If you were the only possible organ donor for me, whether you consent to donate is a matter of life and death to me. That doesn’t mean I get to forcibly chop you open. It would go double if it would kill you and was not needed to save my life.
He says, having no respect for our difficult choices in speaking. And not realizing that rebuking the sinner is a spiritual work of mercy.
As for “evil, bloodlust, and atrocities”, the blood and dismembered children make the matters perfectly clear. If you think we should nevertheless be silent — why on earth did you speak? Why does John’s post cry aloud to be rebuked when the slaughter is going on and should not be rebuked?
thank you for giving me words to say tonight here, on my knees. Also…today is a good day….my husband granted me my wish to have my three boys baptized in the Lutheran Church.
May the water wash their mortality away, dear lady.
…and may God grant that the graces poured out upon them may provide healing and blessings to those around them.
Now that the unhappy, needed day is over for the year, and I can be a little flippant about something, the issue does really seem to be the Anti-Life Equation of Darkseid fame. Just now it has given us a Catholic who gives us a wonderful quote about hate in one’s heart, who ends up mocking himself as he storms off, “I’m off. Here’s another person who’s going to resign your blog permanently”. So much for “Take from us spirits of self-righteousness and false piety, and let us not be quick to ascribe evil, bloodlust, and atrocities to others when our hearts are still full of hate.”….. It has given us a Libertarian, someone who’s creed (I thought) is that Life and Liberty are the highest goods, who quotes Jefferson Davis, the leader of the only “country” founded on the principle that Slavery is right. It has given us an Objectivist, someone who believes (I thought) that the great crimes come from saying and acting as if A does not equal A, telling us that A = A is conditional when it comes to Abortion, telling us that saying A = A is something we should back off of, because the truth is bad PR, and paraphrasing Stalin (Not deliberately I’m sure) in his attempt to downplay the millions murdered in this very modern Holocaust.
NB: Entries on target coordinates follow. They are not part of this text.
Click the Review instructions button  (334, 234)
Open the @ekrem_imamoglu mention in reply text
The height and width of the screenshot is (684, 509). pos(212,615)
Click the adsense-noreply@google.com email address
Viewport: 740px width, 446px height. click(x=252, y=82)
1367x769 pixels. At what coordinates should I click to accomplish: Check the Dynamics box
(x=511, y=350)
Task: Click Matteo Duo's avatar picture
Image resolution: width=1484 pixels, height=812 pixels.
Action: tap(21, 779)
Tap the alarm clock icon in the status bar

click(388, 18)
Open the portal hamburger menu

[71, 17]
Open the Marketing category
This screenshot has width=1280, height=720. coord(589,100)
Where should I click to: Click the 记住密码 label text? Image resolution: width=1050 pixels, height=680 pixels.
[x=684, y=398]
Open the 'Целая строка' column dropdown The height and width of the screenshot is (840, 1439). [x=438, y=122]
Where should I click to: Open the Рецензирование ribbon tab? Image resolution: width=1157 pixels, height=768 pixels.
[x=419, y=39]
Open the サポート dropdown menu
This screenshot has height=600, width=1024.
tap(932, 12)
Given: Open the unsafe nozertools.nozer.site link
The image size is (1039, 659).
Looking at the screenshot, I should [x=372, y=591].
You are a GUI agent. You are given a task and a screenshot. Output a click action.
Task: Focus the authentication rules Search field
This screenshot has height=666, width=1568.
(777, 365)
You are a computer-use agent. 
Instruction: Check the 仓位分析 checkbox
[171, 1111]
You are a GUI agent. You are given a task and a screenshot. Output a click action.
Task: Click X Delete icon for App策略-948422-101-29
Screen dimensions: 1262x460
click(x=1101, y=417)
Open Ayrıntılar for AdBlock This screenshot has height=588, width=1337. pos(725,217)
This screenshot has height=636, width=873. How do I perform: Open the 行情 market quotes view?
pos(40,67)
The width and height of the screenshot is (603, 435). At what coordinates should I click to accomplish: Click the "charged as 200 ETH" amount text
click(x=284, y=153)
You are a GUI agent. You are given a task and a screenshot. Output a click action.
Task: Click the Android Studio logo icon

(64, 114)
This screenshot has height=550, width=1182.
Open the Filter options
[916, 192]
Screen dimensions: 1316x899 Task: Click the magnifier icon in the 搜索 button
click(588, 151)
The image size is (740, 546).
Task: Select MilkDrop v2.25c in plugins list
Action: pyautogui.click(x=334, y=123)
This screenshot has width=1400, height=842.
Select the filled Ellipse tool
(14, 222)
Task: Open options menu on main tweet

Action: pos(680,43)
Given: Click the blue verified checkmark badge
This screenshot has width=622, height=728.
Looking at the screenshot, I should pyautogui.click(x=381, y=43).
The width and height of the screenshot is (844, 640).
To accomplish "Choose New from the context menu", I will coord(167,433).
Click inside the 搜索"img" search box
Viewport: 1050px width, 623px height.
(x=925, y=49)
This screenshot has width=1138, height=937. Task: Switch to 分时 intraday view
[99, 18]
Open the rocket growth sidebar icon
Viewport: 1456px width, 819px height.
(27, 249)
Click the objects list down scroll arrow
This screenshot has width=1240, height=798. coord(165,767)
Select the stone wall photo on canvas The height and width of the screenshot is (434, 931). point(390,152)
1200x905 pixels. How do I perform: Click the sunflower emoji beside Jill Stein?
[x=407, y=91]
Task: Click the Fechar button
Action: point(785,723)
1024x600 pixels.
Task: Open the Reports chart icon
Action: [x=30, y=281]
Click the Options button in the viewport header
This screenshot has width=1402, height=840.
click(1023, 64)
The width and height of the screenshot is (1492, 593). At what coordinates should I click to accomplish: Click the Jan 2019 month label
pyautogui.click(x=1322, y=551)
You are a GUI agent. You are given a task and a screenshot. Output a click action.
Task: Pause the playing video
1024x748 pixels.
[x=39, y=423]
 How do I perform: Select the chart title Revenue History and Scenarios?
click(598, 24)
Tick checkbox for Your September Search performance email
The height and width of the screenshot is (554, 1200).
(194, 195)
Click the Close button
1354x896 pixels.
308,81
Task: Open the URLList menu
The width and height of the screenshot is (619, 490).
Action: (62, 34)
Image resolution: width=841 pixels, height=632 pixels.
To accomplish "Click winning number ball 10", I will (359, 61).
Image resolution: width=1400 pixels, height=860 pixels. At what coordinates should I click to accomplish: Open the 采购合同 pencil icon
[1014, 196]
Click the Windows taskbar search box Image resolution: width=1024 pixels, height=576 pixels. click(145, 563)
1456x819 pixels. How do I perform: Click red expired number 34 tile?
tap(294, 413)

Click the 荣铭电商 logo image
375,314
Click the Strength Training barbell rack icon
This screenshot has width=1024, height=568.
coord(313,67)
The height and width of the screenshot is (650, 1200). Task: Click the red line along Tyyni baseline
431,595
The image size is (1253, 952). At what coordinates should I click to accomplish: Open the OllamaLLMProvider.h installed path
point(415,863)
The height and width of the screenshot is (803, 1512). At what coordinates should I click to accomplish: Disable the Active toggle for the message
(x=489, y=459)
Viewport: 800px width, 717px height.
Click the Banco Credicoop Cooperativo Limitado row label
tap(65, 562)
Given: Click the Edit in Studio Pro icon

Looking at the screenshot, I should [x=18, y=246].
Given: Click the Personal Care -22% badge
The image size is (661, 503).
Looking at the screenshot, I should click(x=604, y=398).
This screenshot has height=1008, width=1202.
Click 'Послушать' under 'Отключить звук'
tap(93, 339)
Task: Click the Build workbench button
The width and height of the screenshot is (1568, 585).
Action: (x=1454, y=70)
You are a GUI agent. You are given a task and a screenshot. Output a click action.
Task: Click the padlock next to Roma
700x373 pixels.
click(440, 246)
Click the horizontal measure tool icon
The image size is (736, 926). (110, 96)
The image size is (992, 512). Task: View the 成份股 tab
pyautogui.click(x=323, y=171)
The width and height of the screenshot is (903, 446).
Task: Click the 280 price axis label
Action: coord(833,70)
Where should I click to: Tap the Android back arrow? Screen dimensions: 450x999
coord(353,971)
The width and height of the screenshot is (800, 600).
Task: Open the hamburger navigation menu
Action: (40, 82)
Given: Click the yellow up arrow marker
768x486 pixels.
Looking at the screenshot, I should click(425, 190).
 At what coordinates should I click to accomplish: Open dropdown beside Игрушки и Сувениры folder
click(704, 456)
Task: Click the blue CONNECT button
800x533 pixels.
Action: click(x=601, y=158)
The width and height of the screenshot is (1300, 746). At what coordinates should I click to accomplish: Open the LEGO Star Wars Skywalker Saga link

And all of these people would seem to be men. They have all sold their Souls, betrayed their highest ideals, so that someone else can murder a child? Anti-Life Equation indeed!
You know, while I happen to know the Catholic argument against abortion, it relies on all these dogmatic propositions about the sanctity of human life, that we are all made in the image of God. Pshaw. Who believes that?
I hear from Catholics far more often the case from reason against abortion, which invokes neither God or His bride the Church nor any article of faith but that man can to some degree know the truth. And it is this case which is derided as being out of touch and dogmatic and invoking God. In my experience, it is not reason but, by and large with a few exceptions, hate which inflames the supporters of abortion. The rest of the abortion supporters, if not spoonfed lies and distortions — that pro-life organizations are clinic-bombing, abortionist murdering, rage-filled hypocrites — have master’s degrees in tedious Boomer rhetoric.